Within months of its launch, FiscalNote had garnered nearly $1.3 million in investment capital from the likes of Yahoo co-founder Jerry Yang and Mark Cuban, the billionaire owner of the Dallas Mavericks basketball franchise. By this spring, a year after its start-up, the firm hopes to have $6 million to $10 million in outside investments.
Asked why he chose to invest in a company headed by a CEO who’s still in college, Cuban says simply, “Smart people, smart idea.”
Those who know Hwang say it’s not sheer intellect that propels him, but rather a mix of motivation, organizational skills and strategic savvy.
“He’s a very bright kid, but he’s not the brightest kid I ever taught,” says Matthew Winter, Hwang’s social studies teacher at Wootton. “It’s more self-discipline and organization. …He wanted to do things that other people wouldn’t even take on.

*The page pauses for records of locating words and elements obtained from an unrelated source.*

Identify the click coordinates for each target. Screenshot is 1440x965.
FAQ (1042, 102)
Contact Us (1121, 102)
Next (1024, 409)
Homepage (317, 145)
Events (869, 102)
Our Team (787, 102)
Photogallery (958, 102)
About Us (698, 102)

“He was mature beyond his years. He didn’t look like a boy in a man’s world.”
It’s late November when Hwang sits for an interview at FiscalNote’s headquarters in an office tower on East West Highway. He employs humor with the ease of an aspiring politician—he briefly contemplated seeking a vacant seat in the Maryland General Assembly last summer before opting to focus on building FiscalNote—even as he discusses the firm’s business plans with the acumen of an MBA.